### PROVIDED RECORDS
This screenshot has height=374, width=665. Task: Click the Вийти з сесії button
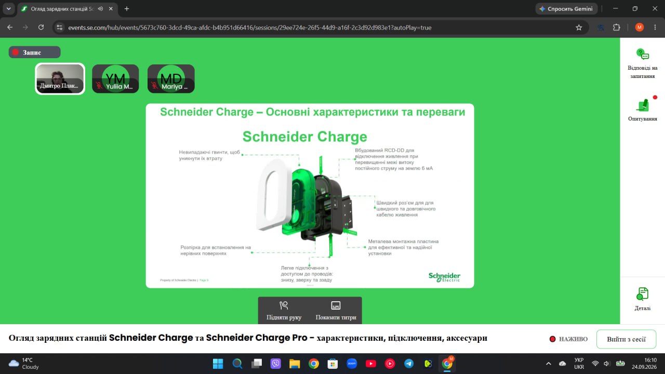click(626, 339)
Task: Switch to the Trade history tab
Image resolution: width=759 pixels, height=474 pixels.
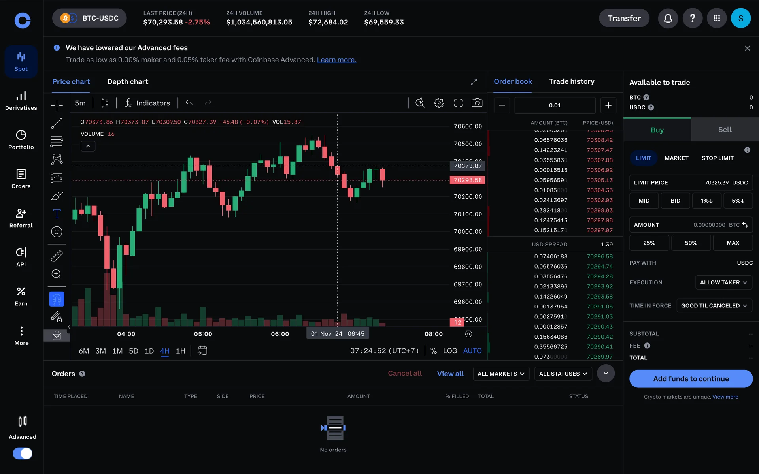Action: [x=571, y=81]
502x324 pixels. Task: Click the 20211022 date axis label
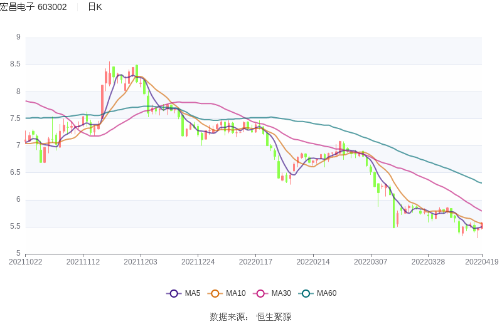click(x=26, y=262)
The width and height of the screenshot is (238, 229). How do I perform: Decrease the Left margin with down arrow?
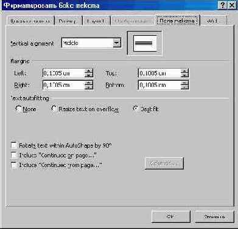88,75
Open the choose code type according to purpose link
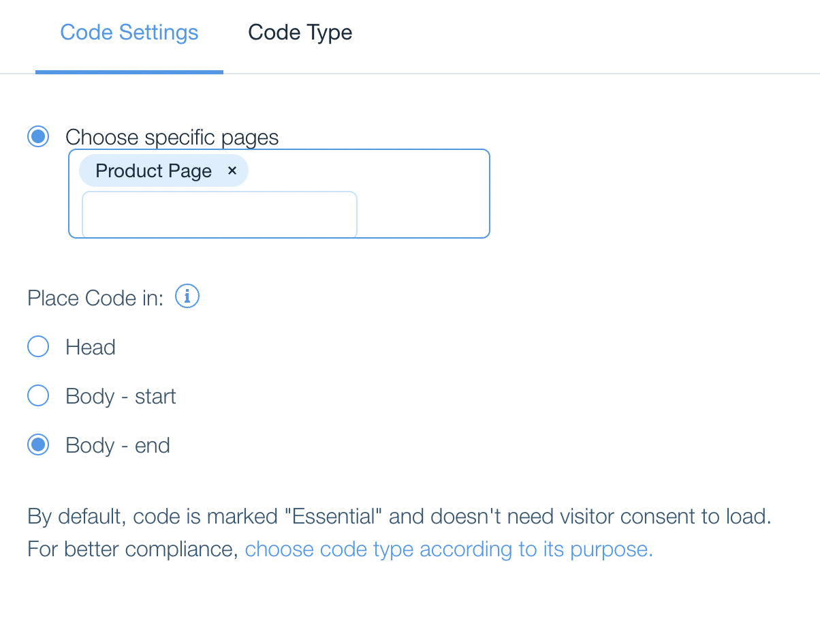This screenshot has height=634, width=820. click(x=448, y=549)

...

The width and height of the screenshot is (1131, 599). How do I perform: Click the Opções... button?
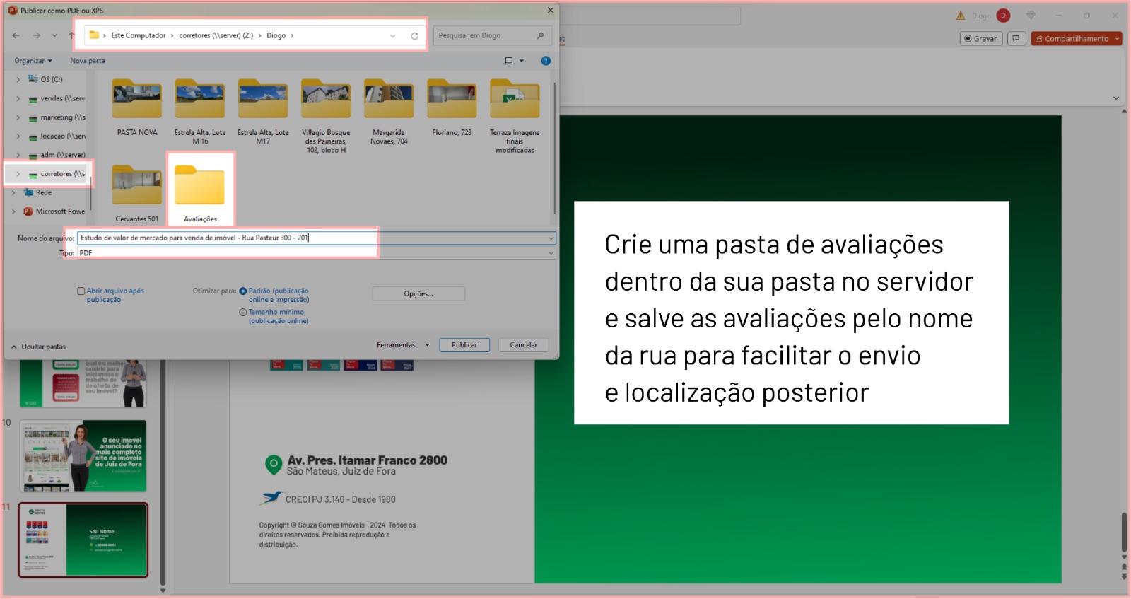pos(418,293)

### EXERCISE
Can you copy out the records from the line containing "This screenshot has height=374, width=665." up to and including the line containing "click(x=26, y=262)", without the pictures?

### COMPLETED TASK
This screenshot has height=374, width=665. Task: Click the Вийти з сесії button
click(626, 339)
Task: Switch to the Trade history tab
Image resolution: width=759 pixels, height=474 pixels.
Action: [x=571, y=81]
502x324 pixels. Task: Click the 20211022 date axis label
click(x=26, y=262)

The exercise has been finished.